*Task requirements*
Copy the data verbatim from its first line through the line containing "Action: tap(166, 251)", including both of these lines, and omit the pictures.

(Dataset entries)
══════════════════════════════

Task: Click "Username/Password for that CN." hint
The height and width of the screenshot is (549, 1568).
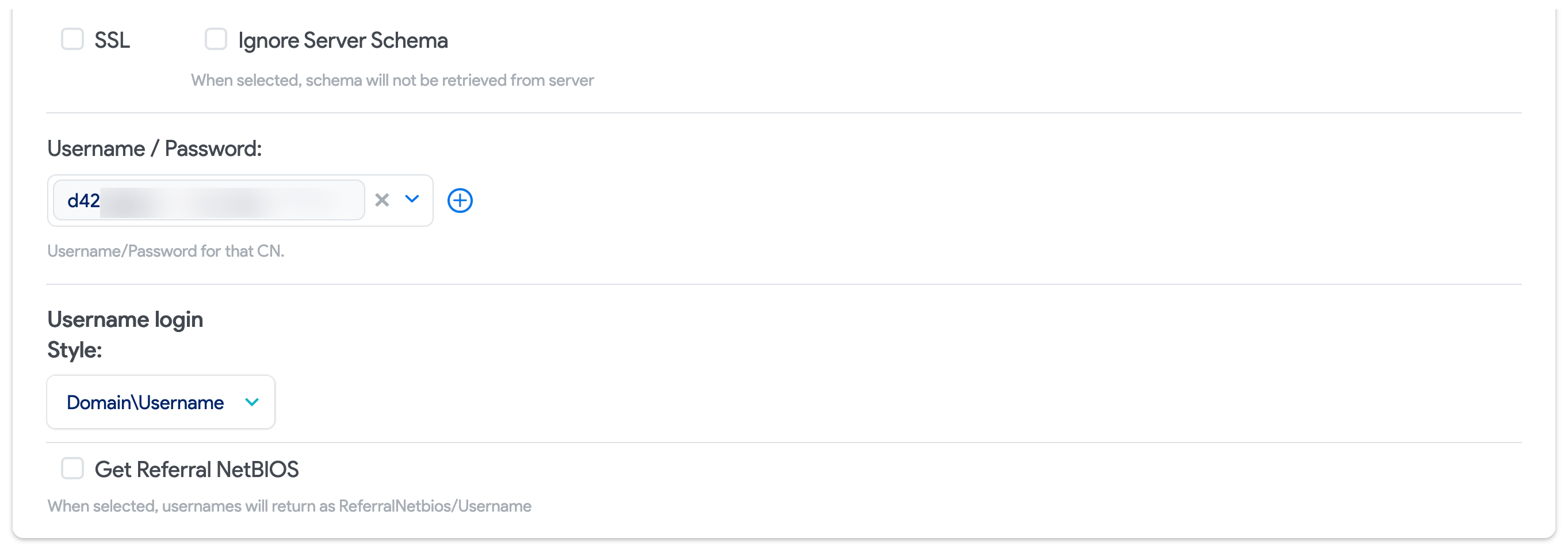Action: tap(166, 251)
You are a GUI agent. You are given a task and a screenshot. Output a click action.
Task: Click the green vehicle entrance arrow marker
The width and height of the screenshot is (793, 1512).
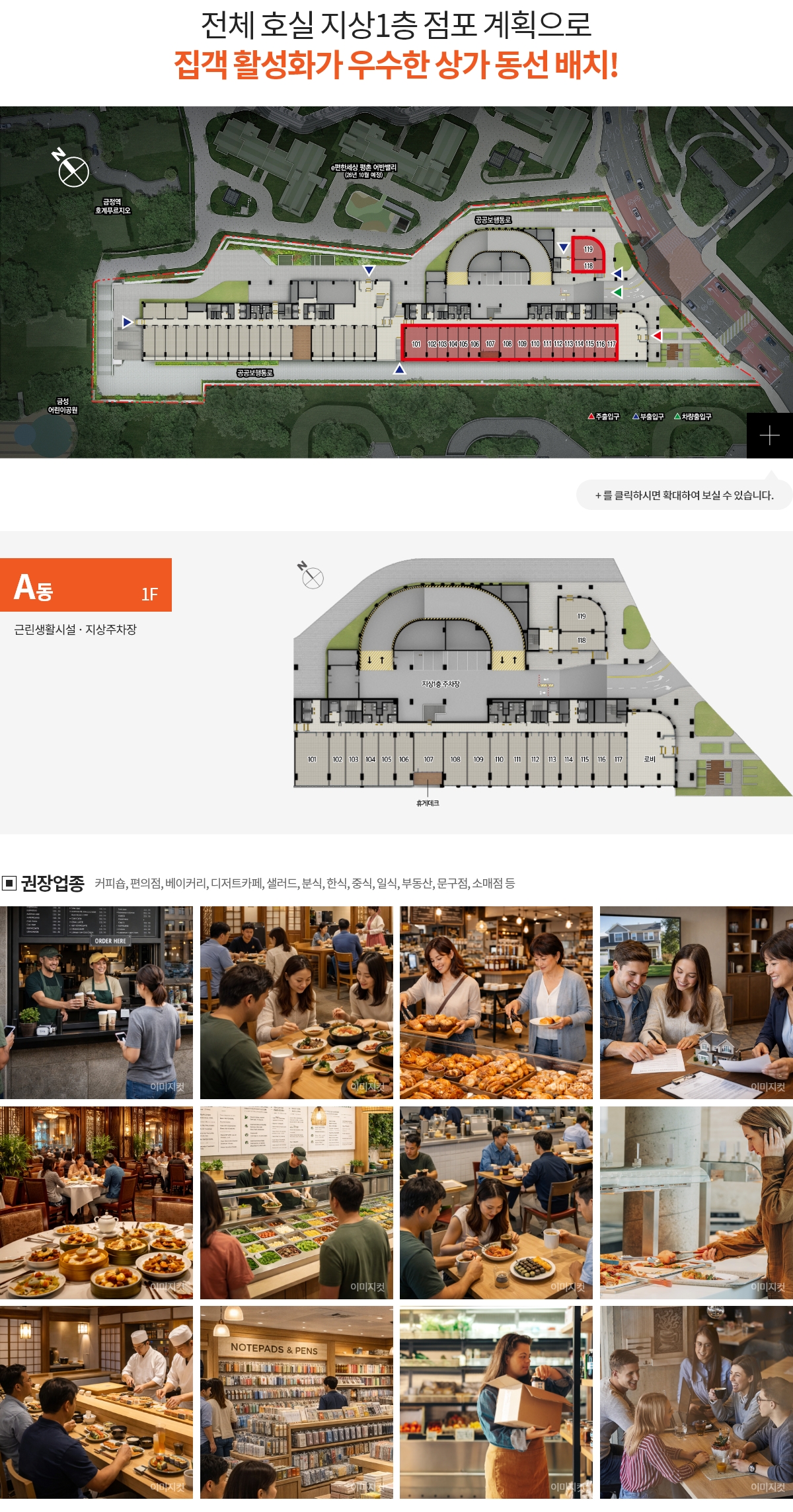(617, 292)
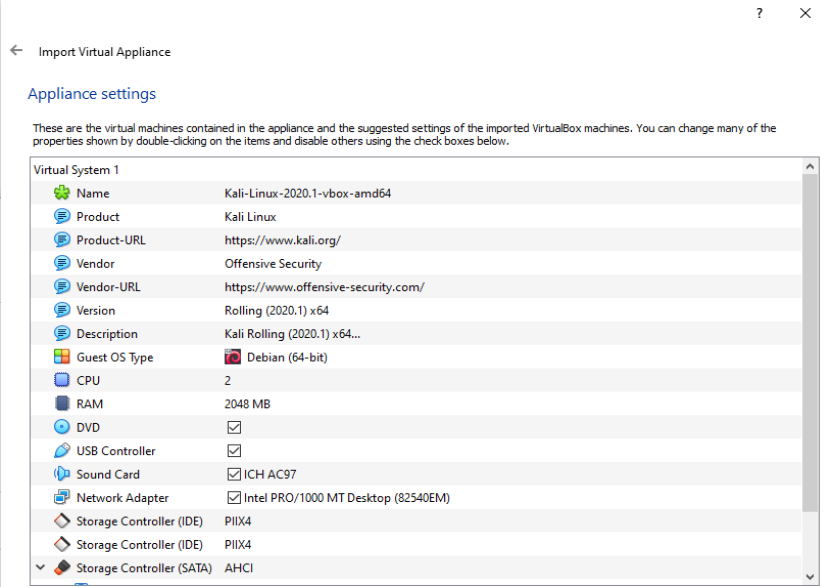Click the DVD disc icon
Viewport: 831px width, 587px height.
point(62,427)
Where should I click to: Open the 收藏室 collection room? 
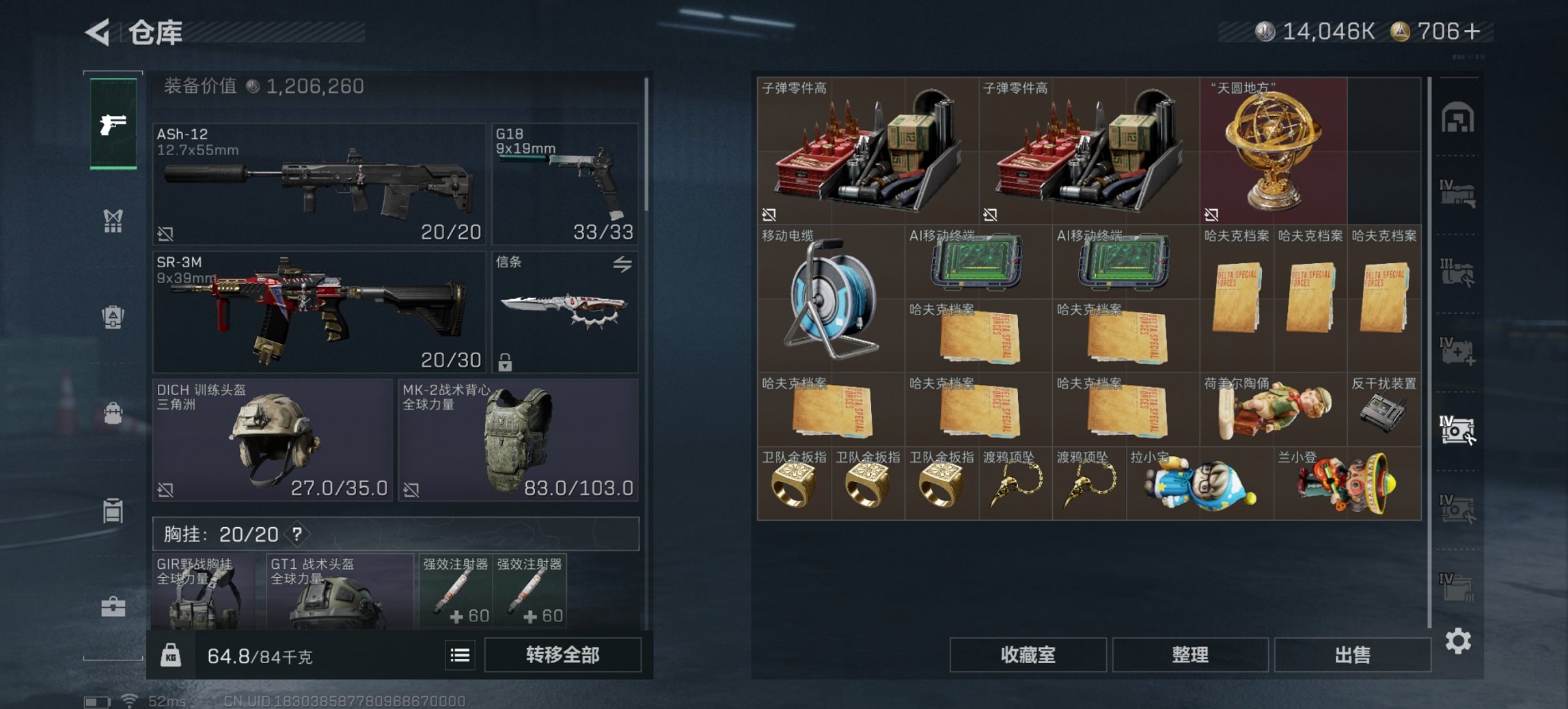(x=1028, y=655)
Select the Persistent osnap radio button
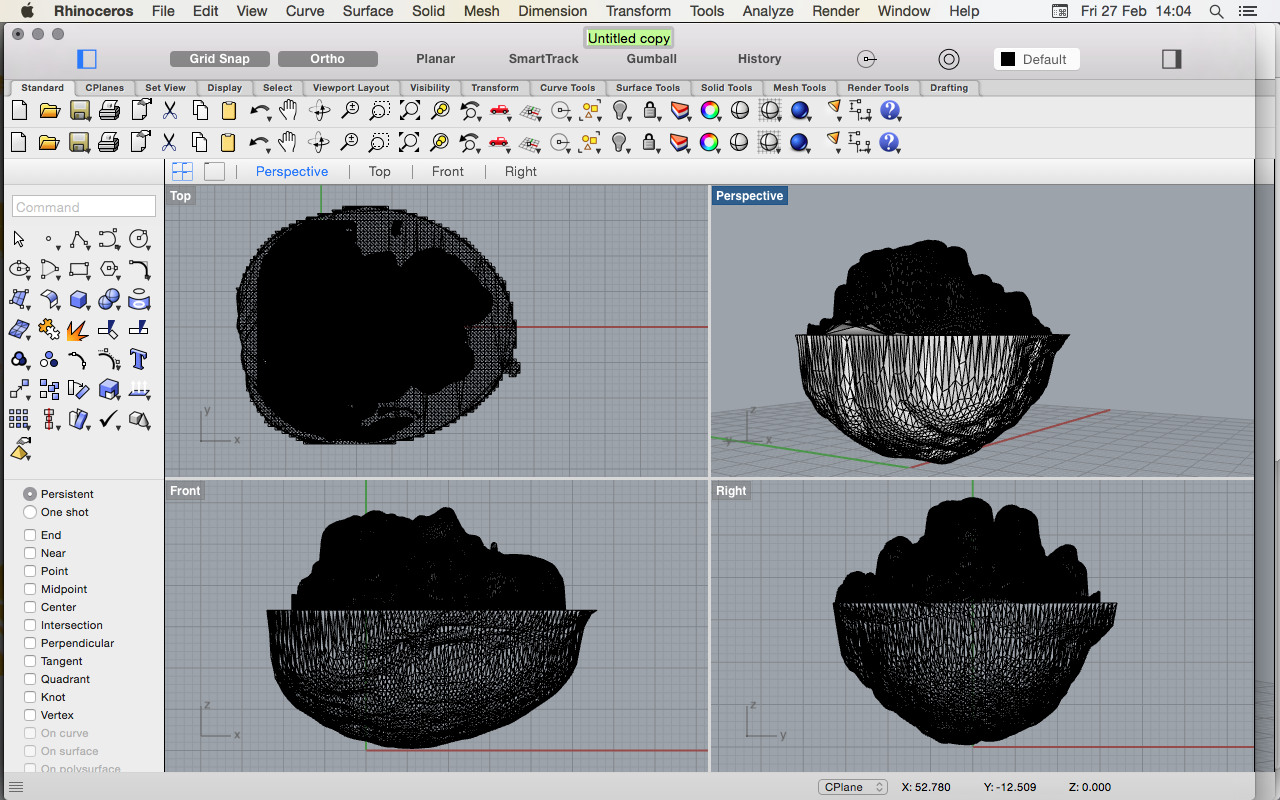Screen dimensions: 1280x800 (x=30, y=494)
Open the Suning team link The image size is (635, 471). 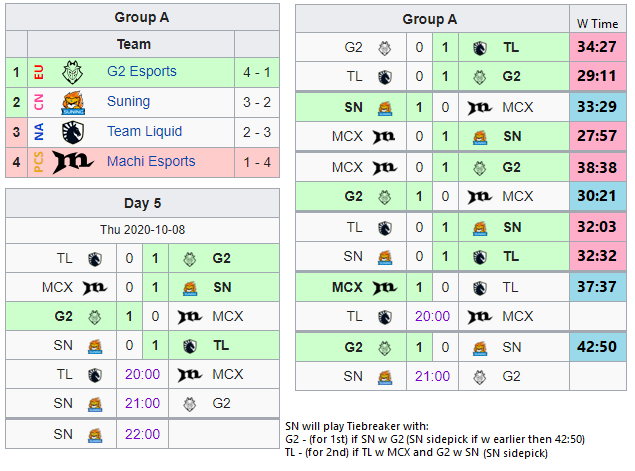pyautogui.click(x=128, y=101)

══════════════════════════════

*Task output*
Task: Click "Username/Password for that CN." hint
The height and width of the screenshot is (549, 1568).
Action: tap(166, 251)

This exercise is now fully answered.